KhainiteAssassin said:


> seriously? abbadon is terrible, hes just a plaything of the gods until they get bored. the real champion of the chaos gods, Horus, failed killing the emperor, so how would Abbadon seriously have a chance.


True. But we know that Vect would totally pwn them both right. At the same time? 


This is a flawed question. Abaddon is an in game character with in game rules. Meaning he COULDN'T possibly be on that level. In the same way Dante or Calgar can't be. They were made for the game. Not to flesh out background. So obviously they aren't insanely awesome and able to pwn everything.

Unless your Vect, of course.


----------



## mr_fallout (Apr 11, 2011)

Fancyxeno21 said:


> imo the head custode could probably go toe to toe with abbadon


Considering the fact that possessed marines could tear through regular custodes with only 2 losses I say Abby Could kick the head custodes ass.


----------



## Doelago (Nov 29, 2009)

How the hell do we know what the Emperor could do on his throne? He is constantly beating the living crap out of the warp (and probably keepin Draigo alive), protecting humanity and all. So for all the fuck we know he might just for a second divert his attention to Abaddon and the traitor goes boom.


----------



## Fancyxeno21 (Sep 8, 2010)

mr_fallout said:


> Considering the fact that possessed marines could tear through regular custodes with only 2 losses I say Abby Could kick the head custodes ass.


my mistake then :headbutt:


----------



## Maidel (Jun 28, 2009)

The emperor in his prime could have taken abbadon down without breaking stride.

Even now without the custodes he is not defenceless. He 'eats' 100s of psykers a day just to maintain the beacon. Astropaths die when brought before him. Im pretty certain he could take any of the named characters in the game even while strapped into his golden potty.

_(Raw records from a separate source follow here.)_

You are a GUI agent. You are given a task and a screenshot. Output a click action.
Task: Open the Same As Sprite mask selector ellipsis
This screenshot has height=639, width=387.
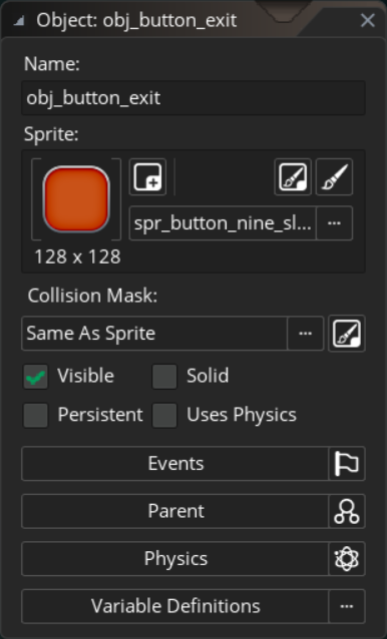(x=306, y=333)
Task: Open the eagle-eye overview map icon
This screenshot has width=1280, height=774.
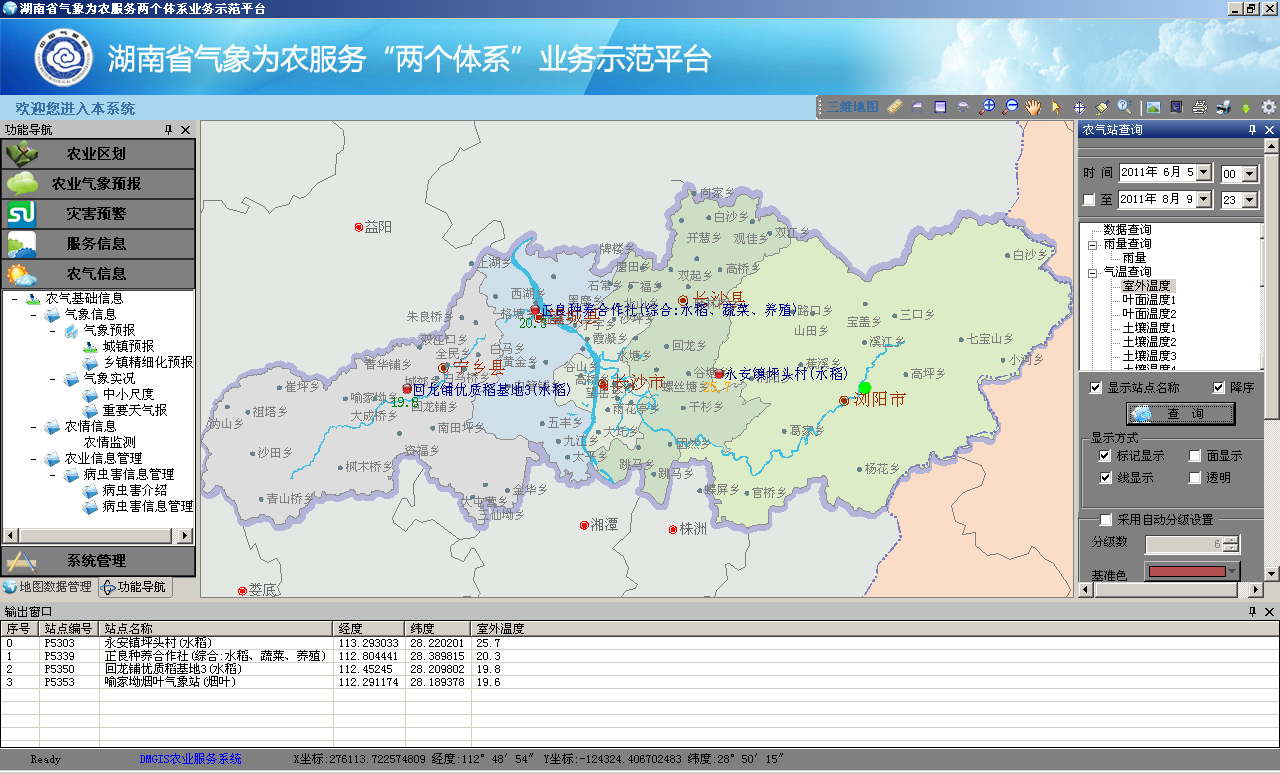Action: (x=1152, y=106)
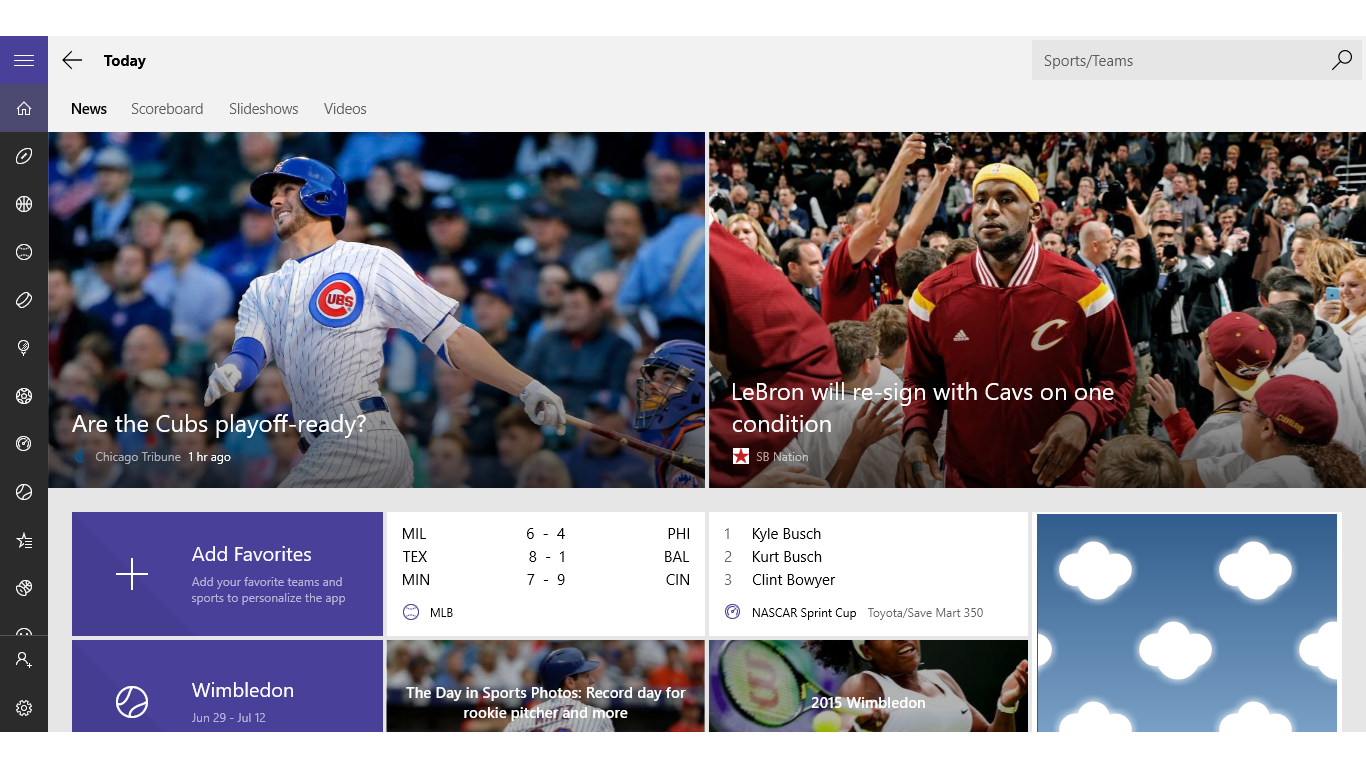This screenshot has height=768, width=1366.
Task: Switch to the Scoreboard tab
Action: pos(167,109)
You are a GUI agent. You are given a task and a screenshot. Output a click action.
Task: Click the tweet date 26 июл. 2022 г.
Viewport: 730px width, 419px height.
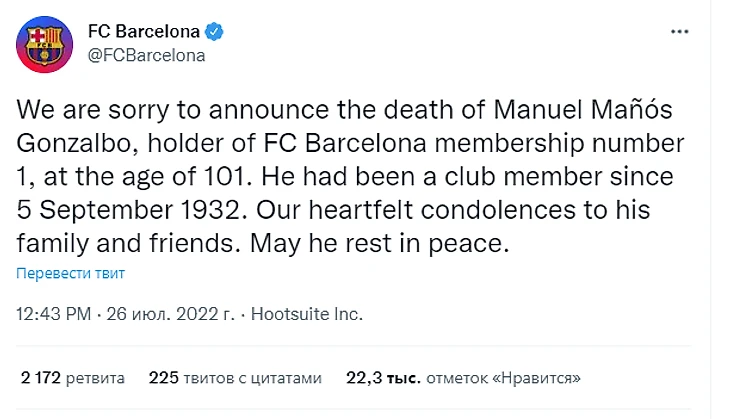170,314
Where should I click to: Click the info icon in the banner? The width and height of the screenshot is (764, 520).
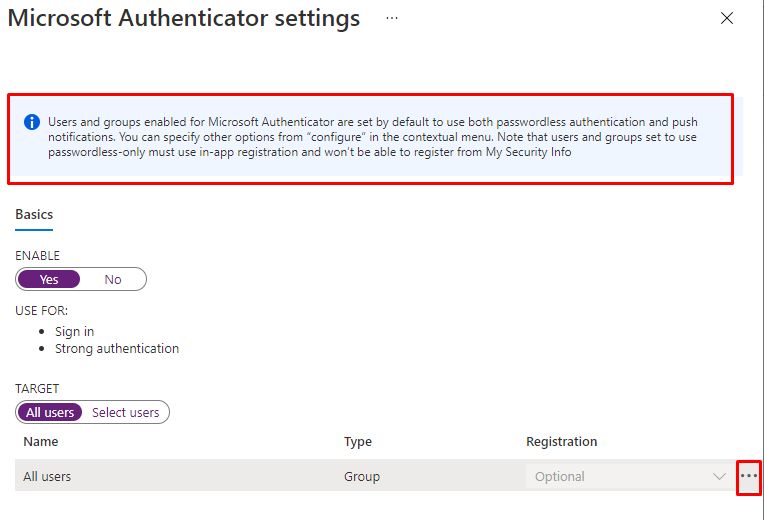(32, 122)
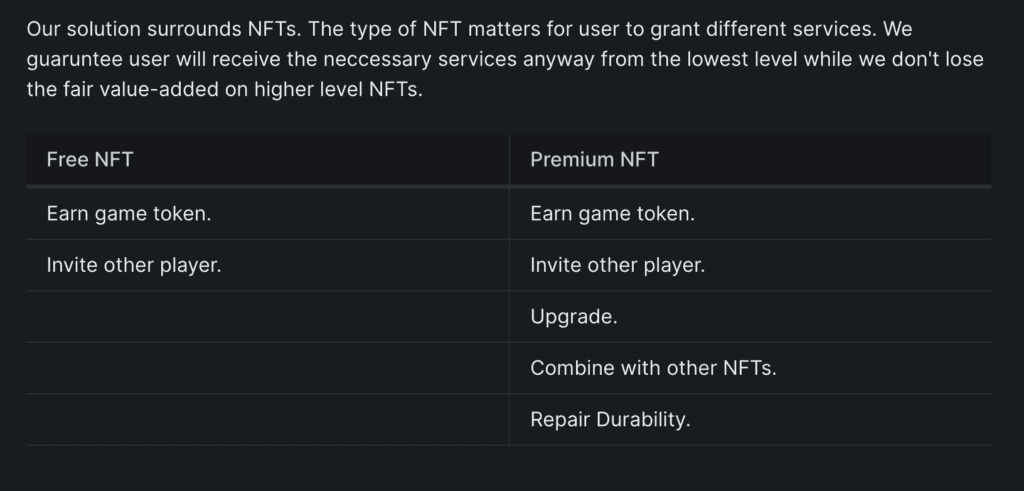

Unless it was written by ward, in which case that new uber grot can kill them emperor with 1 arm tied behind his back.


----------



## JelloSea (Apr 12, 2011)

The emperor could beat anyone in single combat, Khorne included. There is a reason why all of the chaos gods said "oh s***, F*** this" and ditched Horus when the emperor was about to mind rape him


----------



## Angel of Blood (Aug 18, 2010)

mr_fallout said:


> Considering the fact that possessed marines could tear through regular custodes with only 2 losses I say Abby Could kick the head custodes ass.


 
No, the three Custodians killed six of the Gal Vorbak. Spoilers for The First Heretic below:



After Corax was done with them, only eleven of the Gal Vorbak were still alive. Then they chase after the Custodes, and after Aquillon and Nirallus had been killed it says "Six of the Gal Vorbak still drew breath" And then Sythran goes on to kill Xaphen.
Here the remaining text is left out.